%%

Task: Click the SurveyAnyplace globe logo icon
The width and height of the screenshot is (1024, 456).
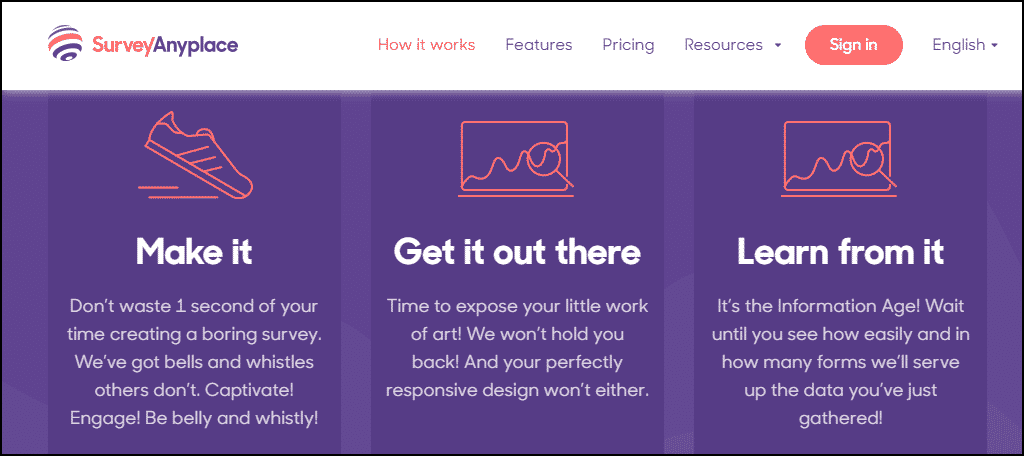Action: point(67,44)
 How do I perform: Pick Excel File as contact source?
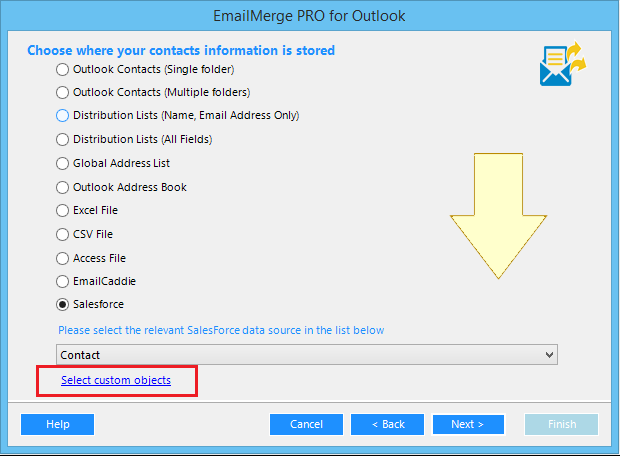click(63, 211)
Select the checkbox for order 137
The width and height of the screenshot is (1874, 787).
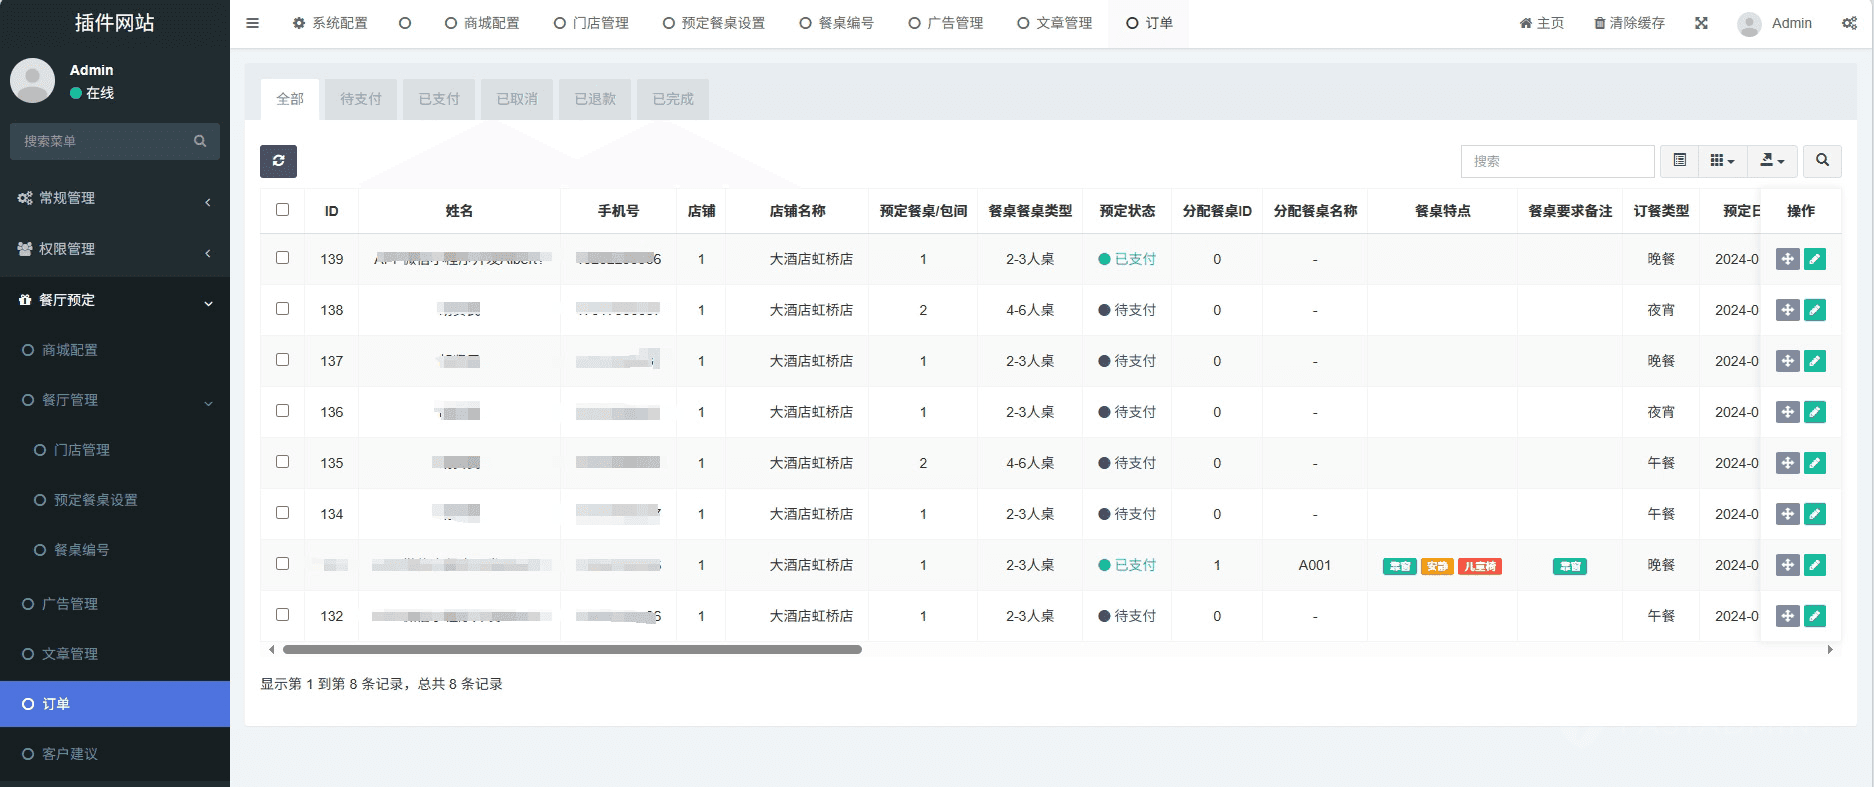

%%

Given instruction: Rewrite all the lines above with every answer coordinate scaled by 1.45 and rounded to the nearest whole number, halves rounded up. Leave all other numbers unchanged and the pictures out.

Result of this exercise:
Task: Click the SurveyAnyplace globe logo icon
The width and height of the screenshot is (1024, 456).
Action: point(97,64)
 How do I perform: Pick Excel File as contact source?
click(91, 306)
Select the checkbox for order 137
The width and height of the screenshot is (1874, 787).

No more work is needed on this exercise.